▶ **YOUR ASSIGNMENT**: Retype, word for word, each line between the lines holding "Privacy Notice (518, 2459)" and "washed (399, 1073)", inclusive, and leave the rest of the data alone.

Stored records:
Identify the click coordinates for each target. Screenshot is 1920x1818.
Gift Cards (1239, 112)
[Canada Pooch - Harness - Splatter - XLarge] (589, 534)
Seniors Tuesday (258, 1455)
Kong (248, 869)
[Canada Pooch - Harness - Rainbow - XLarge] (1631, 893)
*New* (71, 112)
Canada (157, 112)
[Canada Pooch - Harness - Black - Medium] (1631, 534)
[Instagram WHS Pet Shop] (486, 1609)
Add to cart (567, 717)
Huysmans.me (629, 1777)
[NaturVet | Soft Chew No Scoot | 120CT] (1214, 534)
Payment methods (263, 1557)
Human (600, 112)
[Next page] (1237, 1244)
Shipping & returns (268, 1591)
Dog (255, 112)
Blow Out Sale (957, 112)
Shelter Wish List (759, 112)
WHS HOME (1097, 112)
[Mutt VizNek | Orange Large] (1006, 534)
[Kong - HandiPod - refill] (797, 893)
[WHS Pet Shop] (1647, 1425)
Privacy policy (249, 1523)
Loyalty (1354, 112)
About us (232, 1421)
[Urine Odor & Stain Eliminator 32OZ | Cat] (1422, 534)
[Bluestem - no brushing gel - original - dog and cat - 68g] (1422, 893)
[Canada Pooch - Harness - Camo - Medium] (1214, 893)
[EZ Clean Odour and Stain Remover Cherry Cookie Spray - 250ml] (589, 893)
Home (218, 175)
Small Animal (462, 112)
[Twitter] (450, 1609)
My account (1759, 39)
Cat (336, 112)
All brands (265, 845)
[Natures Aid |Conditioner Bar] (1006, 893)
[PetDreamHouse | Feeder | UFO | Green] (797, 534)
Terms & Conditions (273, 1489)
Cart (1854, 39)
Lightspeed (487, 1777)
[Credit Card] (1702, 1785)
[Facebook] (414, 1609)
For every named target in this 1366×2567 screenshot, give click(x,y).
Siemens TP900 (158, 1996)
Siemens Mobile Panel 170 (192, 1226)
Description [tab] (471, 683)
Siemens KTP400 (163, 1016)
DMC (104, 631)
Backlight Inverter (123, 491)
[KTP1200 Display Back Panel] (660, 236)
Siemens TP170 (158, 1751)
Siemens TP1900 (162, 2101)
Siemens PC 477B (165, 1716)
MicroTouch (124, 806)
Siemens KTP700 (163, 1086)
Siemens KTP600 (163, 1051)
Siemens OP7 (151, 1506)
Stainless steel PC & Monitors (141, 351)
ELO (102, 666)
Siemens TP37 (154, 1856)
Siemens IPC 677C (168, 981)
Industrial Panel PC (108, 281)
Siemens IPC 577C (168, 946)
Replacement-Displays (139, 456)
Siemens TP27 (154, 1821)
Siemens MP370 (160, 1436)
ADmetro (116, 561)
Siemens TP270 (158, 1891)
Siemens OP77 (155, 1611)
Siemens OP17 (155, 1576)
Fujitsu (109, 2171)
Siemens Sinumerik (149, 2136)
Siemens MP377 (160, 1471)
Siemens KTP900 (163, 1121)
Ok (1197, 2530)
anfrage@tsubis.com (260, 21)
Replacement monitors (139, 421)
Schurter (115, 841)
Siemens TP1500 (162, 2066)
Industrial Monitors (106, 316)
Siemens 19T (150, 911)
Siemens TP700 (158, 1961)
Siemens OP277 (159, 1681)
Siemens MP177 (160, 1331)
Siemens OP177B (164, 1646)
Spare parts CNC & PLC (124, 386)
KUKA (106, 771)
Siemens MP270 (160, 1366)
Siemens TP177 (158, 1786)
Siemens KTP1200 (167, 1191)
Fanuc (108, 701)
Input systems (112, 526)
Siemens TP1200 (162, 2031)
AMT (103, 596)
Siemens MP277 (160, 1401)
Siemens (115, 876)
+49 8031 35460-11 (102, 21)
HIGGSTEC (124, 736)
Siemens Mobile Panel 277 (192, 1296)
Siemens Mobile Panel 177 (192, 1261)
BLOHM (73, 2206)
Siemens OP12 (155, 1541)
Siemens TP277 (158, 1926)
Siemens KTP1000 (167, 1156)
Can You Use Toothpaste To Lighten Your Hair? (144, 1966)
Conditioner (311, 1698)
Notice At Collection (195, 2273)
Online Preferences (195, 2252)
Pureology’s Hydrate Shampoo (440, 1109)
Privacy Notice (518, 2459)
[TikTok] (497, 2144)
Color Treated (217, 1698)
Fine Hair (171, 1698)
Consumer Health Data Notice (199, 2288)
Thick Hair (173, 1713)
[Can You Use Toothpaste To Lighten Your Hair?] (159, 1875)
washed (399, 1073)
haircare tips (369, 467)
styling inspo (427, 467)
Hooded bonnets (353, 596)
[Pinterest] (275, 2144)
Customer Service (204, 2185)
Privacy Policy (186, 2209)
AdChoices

▶ **COMPLETED EXERCISE**:
Privacy Notice (518, 2459)
[TikTok] (497, 2144)
Color Treated (217, 1698)
Fine Hair (171, 1698)
Consumer Health Data Notice (199, 2288)
Thick Hair (173, 1713)
[Can You Use Toothpaste To Lighten Your Hair?] (159, 1875)
washed (399, 1073)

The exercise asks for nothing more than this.